The ties between Ganga and Shiva are well established through a range of stories in the epics and the Puranas. Not as popular, or commonly cited however, are stories that bind the river goddess and Krishna/Vishnu. These stories are found mostly in the Vaishnavite traditions and they indicate just how significant their role was in building a common way of life among diverse cultures that worshipped a vast pantheon of deities.

In one story, Ganga is shown to be a form of Radha and even that of Krishna, himself.

Ganga was seated next to Krishna, the two were looking deeply into each other’s eyes. Radha walked in on the two of them and she was enraged at the sight of an adoring Ganga gazing with such longing at her lover.
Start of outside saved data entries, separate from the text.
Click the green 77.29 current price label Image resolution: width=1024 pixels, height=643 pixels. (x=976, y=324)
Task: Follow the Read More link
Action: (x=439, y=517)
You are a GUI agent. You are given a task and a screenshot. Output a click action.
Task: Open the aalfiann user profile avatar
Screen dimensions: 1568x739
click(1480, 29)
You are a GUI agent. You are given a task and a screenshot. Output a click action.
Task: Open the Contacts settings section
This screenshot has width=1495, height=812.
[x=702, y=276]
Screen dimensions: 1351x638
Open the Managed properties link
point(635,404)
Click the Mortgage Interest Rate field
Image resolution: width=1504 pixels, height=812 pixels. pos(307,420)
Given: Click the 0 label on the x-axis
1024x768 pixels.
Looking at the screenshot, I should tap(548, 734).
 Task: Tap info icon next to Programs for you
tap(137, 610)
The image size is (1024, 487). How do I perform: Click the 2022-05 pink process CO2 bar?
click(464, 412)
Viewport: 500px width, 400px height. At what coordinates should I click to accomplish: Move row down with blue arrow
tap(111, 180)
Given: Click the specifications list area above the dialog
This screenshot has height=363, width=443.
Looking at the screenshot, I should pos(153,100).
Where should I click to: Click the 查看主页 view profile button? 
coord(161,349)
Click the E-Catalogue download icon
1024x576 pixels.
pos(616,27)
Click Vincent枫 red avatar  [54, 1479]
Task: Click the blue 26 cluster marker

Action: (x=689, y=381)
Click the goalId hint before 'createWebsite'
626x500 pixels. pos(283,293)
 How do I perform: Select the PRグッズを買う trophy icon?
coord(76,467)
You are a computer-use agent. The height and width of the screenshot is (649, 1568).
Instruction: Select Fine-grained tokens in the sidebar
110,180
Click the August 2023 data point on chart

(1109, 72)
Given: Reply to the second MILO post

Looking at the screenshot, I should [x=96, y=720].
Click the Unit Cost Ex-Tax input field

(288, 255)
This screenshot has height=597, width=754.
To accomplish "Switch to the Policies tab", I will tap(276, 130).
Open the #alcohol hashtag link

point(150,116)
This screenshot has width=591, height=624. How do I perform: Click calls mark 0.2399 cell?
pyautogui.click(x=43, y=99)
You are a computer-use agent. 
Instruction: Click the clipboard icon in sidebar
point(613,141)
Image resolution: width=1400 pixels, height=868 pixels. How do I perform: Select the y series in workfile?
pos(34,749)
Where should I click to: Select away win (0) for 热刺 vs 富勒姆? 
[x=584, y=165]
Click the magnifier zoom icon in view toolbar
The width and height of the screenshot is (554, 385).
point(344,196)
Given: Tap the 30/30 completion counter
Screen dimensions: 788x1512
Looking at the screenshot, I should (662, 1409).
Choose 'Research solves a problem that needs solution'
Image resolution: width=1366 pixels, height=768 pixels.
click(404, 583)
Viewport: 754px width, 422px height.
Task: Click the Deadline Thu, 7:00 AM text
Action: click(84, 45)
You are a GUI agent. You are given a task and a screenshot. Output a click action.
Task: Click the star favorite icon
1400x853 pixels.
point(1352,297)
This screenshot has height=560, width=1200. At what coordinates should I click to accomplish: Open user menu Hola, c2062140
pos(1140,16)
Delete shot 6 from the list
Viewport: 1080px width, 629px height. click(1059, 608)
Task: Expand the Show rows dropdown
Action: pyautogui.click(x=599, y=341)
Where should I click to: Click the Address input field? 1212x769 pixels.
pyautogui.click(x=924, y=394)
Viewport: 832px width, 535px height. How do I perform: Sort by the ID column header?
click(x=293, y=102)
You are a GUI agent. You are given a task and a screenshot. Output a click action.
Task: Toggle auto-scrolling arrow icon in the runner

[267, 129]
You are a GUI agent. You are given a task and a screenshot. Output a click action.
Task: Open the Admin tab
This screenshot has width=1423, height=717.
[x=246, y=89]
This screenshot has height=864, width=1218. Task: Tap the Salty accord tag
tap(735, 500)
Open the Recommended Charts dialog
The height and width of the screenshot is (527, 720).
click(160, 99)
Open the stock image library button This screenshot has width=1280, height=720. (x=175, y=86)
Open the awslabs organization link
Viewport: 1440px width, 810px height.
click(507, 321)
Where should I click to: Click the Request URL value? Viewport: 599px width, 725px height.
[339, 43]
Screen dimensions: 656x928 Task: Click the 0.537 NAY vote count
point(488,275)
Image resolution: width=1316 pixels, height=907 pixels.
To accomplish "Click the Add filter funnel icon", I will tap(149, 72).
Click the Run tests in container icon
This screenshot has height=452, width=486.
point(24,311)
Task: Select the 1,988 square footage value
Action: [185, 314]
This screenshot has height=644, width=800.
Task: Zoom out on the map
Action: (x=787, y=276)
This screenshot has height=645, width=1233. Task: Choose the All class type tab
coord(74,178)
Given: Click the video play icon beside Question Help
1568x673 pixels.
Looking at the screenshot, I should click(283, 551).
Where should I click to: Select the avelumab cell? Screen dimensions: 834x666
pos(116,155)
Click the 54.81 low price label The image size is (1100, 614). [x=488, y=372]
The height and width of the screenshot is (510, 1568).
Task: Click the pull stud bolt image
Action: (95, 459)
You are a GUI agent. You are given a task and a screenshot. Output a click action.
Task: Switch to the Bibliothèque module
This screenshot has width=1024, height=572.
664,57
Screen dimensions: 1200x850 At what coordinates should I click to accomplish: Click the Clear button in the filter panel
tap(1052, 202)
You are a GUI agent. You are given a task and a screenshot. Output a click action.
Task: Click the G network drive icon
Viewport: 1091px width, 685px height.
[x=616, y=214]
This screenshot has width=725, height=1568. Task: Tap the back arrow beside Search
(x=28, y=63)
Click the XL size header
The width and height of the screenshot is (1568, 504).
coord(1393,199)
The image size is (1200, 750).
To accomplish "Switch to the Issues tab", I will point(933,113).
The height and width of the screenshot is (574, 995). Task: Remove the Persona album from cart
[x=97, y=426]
Radha flew into a frenzy and threatened to drink Ganga up, thereby wiping her out of the heavens and eliminating her presence on earth.

Frightened, Ganga disappeared. She sank back into her original form and as the invisible water that flows below the earth, hid herself inside Krishna’s feet. But Ganga’s flight caused the earth to spin out of control. The waters receded and drought threatened life on the planet. The gods approached Brahma and he reached out to his counterpart Vishnu and his avatar Krishna.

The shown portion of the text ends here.